=== RECORDS PROVIDED ===

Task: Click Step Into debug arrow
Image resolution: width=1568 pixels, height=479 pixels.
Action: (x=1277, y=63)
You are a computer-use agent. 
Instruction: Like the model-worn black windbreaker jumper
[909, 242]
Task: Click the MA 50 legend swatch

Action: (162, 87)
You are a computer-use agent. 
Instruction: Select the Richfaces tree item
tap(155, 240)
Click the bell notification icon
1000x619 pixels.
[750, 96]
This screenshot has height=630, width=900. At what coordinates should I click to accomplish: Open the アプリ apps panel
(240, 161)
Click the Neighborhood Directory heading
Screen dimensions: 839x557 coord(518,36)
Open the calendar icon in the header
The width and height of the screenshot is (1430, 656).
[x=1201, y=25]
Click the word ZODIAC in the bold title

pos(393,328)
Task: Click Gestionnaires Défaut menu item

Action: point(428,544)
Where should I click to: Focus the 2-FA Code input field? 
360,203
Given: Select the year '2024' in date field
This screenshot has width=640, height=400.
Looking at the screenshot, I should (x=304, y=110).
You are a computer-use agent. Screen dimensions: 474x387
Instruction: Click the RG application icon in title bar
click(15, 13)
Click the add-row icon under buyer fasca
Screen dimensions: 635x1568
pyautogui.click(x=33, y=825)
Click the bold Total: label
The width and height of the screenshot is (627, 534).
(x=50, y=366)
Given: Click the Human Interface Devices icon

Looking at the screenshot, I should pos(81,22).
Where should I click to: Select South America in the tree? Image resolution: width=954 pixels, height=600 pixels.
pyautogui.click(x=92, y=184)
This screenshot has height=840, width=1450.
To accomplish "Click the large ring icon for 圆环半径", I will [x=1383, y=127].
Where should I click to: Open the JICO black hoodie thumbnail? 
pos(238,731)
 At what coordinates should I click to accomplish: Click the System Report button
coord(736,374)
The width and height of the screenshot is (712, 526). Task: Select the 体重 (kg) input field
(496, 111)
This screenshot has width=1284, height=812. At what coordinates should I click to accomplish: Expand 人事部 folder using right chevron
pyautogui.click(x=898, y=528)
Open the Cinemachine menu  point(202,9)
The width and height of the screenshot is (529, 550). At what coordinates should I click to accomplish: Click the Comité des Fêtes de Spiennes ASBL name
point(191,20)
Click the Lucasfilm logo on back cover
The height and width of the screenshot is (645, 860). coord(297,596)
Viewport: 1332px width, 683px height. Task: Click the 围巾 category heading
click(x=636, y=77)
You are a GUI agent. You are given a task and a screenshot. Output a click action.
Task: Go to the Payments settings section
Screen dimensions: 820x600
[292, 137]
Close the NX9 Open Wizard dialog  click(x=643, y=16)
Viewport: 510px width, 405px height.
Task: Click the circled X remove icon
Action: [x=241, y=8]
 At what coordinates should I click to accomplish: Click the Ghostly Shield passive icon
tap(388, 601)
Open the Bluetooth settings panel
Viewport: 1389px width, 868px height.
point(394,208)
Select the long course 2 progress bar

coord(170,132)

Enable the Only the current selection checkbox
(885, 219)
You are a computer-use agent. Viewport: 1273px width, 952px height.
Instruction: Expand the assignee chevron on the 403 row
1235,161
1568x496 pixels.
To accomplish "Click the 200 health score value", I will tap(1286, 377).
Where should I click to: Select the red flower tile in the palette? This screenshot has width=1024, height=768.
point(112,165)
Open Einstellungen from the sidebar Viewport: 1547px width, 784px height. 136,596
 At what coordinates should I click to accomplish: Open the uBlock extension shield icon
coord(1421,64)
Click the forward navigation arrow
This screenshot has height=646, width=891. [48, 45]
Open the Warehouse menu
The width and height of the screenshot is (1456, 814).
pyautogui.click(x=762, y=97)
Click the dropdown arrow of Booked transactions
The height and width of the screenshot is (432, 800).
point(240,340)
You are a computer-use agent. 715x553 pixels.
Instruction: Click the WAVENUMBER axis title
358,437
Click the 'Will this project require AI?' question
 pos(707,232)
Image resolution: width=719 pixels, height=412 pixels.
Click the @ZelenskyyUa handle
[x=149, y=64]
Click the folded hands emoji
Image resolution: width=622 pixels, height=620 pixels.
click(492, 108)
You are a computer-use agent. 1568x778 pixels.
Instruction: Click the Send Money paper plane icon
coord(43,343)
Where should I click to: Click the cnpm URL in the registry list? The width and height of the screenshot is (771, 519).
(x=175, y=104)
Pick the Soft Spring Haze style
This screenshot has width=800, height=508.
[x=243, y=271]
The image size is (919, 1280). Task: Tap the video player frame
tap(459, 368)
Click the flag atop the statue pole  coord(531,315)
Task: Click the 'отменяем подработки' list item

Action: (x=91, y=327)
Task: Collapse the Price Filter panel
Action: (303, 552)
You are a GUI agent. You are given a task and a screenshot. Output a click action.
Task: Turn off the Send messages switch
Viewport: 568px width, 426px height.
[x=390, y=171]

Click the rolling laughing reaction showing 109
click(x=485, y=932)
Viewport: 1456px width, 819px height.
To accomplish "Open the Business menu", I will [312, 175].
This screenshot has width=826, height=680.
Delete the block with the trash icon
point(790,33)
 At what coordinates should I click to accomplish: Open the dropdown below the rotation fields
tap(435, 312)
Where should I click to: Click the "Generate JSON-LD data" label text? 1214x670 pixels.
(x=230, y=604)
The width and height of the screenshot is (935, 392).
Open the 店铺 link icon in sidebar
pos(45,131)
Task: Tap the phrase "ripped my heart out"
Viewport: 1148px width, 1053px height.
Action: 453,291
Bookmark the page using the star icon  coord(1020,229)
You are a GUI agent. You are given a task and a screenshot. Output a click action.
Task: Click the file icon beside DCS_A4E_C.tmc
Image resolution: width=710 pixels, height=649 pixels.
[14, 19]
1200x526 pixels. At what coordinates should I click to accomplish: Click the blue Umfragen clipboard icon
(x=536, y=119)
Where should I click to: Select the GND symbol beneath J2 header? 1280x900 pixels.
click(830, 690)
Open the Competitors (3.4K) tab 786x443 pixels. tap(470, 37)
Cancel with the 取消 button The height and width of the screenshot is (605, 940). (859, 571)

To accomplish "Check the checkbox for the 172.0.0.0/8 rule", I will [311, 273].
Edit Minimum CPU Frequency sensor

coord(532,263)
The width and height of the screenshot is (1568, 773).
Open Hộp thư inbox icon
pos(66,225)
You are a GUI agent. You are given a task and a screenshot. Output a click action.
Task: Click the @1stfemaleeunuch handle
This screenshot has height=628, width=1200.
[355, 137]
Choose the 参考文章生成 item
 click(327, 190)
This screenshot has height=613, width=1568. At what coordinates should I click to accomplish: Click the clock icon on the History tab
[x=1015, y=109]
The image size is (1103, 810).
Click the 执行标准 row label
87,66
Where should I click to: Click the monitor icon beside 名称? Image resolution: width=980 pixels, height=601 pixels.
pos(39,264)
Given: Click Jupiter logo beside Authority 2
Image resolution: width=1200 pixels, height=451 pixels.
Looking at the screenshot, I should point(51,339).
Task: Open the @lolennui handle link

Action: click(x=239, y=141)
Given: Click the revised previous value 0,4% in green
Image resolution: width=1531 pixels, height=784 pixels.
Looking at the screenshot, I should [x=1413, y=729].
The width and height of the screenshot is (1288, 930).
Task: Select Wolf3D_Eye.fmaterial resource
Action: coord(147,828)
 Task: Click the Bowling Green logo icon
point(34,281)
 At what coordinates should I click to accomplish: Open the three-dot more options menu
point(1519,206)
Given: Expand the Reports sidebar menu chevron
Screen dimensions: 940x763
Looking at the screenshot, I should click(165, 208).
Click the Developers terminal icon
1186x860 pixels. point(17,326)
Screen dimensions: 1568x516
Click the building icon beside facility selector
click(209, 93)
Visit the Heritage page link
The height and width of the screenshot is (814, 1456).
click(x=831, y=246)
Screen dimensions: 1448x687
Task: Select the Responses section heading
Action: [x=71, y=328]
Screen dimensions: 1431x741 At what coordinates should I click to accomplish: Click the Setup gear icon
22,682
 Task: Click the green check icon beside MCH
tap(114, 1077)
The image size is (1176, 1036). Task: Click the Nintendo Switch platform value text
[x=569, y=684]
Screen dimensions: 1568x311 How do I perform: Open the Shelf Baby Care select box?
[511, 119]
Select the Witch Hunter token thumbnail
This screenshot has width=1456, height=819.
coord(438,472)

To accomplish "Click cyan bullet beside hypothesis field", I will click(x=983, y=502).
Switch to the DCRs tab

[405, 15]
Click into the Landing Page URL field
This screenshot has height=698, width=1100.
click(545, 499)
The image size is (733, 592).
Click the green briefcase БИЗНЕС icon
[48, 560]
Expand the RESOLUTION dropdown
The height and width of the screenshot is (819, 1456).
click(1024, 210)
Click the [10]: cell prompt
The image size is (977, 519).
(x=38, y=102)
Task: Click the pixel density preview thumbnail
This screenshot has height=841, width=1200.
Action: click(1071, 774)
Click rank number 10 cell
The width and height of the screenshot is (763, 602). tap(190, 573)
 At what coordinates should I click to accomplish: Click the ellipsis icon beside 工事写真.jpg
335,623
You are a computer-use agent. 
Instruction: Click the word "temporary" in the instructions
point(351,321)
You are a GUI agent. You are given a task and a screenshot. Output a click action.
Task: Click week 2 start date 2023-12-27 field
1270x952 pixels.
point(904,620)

===

• WHAT YOU HAVE TO DO: Reproduce the lines above exactly as they appear, from the start of the rows of pointing data through the line that contains "pyautogui.click(x=898, y=528)", including both ends.

• EXERCISE OUTPUT:
Task: Click Step Into debug arrow
Image resolution: width=1568 pixels, height=479 pixels.
Action: (x=1277, y=63)
You are a computer-use agent. 
Instruction: Like the model-worn black windbreaker jumper
[909, 242]
Task: Click the MA 50 legend swatch

Action: (162, 87)
You are a computer-use agent. 
Instruction: Select the Richfaces tree item
tap(155, 240)
Click the bell notification icon
1000x619 pixels.
[750, 96]
This screenshot has height=630, width=900. At what coordinates should I click to accomplish: Open the アプリ apps panel
(240, 161)
Click the Neighborhood Directory heading
Screen dimensions: 839x557 coord(518,36)
Open the calendar icon in the header
The width and height of the screenshot is (1430, 656).
[x=1201, y=25]
Click the word ZODIAC in the bold title

pos(393,328)
Task: Click Gestionnaires Défaut menu item

Action: point(428,544)
Where should I click to: Focus the 2-FA Code input field? 
360,203
Given: Select the year '2024' in date field
This screenshot has width=640, height=400.
Looking at the screenshot, I should (x=304, y=110).
You are a computer-use agent. Screen dimensions: 474x387
Instruction: Click the RG application icon in title bar
click(15, 13)
Click the add-row icon under buyer fasca
Screen dimensions: 635x1568
pyautogui.click(x=33, y=825)
Click the bold Total: label
The width and height of the screenshot is (627, 534).
(x=50, y=366)
Given: Click the Human Interface Devices icon

Looking at the screenshot, I should pos(81,22).
Where should I click to: Select South America in the tree? Image resolution: width=954 pixels, height=600 pixels.
pyautogui.click(x=92, y=184)
This screenshot has height=840, width=1450.
To accomplish "Click the large ring icon for 圆环半径", I will [x=1383, y=127].
Where should I click to: Open the JICO black hoodie thumbnail? 
pos(238,731)
 At what coordinates should I click to accomplish: Click the System Report button
coord(736,374)
The width and height of the screenshot is (712, 526). Task: Select the 体重 (kg) input field
(496, 111)
This screenshot has width=1284, height=812. At what coordinates should I click to accomplish: Expand 人事部 folder using right chevron
pyautogui.click(x=898, y=528)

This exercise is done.